- Try it
When you spot the word "will" in a line of the data below, copy that line.
* * * * *
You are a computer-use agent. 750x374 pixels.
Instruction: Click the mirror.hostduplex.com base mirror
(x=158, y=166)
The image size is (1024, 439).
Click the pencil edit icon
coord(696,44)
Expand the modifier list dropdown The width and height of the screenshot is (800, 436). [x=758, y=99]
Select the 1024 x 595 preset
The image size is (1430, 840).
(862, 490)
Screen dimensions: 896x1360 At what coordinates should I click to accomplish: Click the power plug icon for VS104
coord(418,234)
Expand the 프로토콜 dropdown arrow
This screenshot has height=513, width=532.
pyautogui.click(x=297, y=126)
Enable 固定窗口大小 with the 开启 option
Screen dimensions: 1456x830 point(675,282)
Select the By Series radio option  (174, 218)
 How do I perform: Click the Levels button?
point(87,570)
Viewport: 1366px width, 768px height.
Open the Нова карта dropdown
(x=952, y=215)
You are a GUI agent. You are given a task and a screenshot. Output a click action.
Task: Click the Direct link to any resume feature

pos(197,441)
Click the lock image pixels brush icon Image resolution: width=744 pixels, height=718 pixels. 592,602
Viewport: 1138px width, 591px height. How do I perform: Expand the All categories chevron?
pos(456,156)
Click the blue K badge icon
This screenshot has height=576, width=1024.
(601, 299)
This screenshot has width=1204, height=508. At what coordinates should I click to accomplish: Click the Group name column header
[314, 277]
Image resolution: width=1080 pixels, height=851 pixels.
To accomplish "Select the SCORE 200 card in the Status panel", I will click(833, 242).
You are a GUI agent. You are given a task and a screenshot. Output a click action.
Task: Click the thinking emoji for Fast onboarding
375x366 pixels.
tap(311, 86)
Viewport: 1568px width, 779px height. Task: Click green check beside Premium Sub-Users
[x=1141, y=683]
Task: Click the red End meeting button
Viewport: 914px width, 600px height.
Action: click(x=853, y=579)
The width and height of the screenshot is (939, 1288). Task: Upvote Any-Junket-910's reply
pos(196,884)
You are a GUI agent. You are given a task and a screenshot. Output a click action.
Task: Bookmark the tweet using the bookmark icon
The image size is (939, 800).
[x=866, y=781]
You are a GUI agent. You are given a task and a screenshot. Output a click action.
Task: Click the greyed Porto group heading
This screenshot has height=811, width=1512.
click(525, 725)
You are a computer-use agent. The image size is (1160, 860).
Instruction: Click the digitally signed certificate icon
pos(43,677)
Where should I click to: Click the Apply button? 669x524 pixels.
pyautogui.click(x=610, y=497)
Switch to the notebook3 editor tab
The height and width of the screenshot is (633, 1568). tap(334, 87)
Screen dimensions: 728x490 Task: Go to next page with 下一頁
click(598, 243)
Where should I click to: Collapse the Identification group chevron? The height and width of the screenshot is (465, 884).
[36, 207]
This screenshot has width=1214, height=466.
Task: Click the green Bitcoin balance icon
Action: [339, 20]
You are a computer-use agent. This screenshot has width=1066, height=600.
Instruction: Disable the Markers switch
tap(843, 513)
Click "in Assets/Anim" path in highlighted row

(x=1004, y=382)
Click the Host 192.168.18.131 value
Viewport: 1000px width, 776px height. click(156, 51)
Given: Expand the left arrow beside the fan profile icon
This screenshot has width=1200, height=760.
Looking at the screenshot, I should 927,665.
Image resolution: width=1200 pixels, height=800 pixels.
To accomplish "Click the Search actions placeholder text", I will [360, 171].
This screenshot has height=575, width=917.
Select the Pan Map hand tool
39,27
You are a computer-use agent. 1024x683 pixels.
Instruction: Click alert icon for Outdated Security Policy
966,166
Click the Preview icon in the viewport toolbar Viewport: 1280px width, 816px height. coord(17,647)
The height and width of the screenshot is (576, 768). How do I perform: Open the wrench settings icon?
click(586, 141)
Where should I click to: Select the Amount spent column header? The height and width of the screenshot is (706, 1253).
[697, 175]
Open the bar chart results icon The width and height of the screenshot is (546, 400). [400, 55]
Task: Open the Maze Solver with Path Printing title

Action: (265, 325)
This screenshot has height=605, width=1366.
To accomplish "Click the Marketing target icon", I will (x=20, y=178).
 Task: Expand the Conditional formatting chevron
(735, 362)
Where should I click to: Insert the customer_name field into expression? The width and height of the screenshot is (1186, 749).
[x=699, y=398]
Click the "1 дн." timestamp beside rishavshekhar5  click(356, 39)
* * * * *
- Answer to this exercise
To accomplish "Select the SCORE 200 card in the Status panel", I will click(833, 242).
To accomplish "Click the Search actions placeholder text", I will [360, 171].
To accomplish "Click the Marketing target icon", I will (x=20, y=178).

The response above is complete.